Records to use:
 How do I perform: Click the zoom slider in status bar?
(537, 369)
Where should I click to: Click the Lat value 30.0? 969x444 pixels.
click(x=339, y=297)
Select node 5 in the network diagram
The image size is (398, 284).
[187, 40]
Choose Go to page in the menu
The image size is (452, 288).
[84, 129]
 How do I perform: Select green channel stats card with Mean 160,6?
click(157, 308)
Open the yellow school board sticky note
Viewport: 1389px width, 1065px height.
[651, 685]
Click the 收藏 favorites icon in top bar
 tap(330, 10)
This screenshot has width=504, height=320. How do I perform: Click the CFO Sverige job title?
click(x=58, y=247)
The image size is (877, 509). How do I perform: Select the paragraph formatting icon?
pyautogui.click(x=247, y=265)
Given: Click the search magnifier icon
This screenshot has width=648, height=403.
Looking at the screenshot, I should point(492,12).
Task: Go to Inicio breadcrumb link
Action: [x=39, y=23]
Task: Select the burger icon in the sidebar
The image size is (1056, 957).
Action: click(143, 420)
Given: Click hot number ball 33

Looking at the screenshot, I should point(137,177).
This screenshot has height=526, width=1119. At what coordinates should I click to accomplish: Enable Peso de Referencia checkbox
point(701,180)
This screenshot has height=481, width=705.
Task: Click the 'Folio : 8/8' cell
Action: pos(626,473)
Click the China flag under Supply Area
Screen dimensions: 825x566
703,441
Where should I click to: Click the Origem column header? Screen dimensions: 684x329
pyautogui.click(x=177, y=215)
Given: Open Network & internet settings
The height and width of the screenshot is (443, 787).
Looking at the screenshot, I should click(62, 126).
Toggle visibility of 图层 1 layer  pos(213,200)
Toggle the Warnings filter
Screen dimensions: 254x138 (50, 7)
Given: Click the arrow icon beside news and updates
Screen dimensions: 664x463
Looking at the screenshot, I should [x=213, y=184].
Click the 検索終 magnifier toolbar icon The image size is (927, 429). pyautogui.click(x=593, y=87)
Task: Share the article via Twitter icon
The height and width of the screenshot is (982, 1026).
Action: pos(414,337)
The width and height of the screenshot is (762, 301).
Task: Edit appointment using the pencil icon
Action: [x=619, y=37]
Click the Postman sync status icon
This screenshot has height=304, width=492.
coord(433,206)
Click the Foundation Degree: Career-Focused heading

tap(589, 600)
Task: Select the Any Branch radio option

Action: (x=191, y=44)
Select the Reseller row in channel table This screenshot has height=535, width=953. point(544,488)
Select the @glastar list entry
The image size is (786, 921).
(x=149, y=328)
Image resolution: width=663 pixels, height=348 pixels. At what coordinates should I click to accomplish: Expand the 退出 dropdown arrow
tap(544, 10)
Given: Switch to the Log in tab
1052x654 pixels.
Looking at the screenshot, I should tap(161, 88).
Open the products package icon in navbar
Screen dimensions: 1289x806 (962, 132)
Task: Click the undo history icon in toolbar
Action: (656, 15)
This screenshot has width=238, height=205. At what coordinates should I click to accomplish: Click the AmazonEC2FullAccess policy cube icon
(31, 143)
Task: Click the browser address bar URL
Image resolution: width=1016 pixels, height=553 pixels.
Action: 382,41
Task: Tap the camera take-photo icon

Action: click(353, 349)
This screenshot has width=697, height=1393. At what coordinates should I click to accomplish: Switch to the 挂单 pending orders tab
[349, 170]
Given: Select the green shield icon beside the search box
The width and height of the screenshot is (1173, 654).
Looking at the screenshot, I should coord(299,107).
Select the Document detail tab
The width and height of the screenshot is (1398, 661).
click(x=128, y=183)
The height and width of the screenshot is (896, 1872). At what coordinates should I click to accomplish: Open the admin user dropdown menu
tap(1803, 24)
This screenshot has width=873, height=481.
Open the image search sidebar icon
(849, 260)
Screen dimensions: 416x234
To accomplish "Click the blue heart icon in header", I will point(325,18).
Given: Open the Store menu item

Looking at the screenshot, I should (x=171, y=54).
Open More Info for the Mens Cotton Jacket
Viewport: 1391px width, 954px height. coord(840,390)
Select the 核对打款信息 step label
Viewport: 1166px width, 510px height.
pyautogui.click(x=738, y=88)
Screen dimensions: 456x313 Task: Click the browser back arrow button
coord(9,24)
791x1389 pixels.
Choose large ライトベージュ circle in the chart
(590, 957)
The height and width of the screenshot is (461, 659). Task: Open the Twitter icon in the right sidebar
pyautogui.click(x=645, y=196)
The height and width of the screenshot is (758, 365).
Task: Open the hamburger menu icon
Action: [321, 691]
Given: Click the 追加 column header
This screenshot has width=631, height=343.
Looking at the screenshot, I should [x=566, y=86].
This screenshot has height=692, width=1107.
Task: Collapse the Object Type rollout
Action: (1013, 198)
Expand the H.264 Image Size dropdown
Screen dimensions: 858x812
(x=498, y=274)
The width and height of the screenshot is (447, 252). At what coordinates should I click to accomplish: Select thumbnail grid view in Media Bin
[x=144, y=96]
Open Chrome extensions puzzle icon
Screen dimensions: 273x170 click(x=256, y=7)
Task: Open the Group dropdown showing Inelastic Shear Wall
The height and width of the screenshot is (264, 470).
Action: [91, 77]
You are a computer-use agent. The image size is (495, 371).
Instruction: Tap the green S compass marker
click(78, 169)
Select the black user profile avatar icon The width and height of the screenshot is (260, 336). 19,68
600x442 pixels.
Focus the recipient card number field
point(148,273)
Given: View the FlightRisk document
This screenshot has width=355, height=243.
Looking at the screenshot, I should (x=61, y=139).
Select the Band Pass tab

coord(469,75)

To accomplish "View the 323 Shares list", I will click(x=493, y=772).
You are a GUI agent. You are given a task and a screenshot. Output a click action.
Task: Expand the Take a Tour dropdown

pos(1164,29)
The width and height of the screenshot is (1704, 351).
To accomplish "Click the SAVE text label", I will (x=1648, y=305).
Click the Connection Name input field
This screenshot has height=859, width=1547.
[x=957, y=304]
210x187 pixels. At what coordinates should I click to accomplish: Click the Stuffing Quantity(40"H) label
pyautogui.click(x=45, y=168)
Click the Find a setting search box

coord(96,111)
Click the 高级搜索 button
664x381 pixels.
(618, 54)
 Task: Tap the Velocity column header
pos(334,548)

Your assignment: Reply with nothing but a number. State how many lines in the records hold the word "list".

Result of the exercise: 2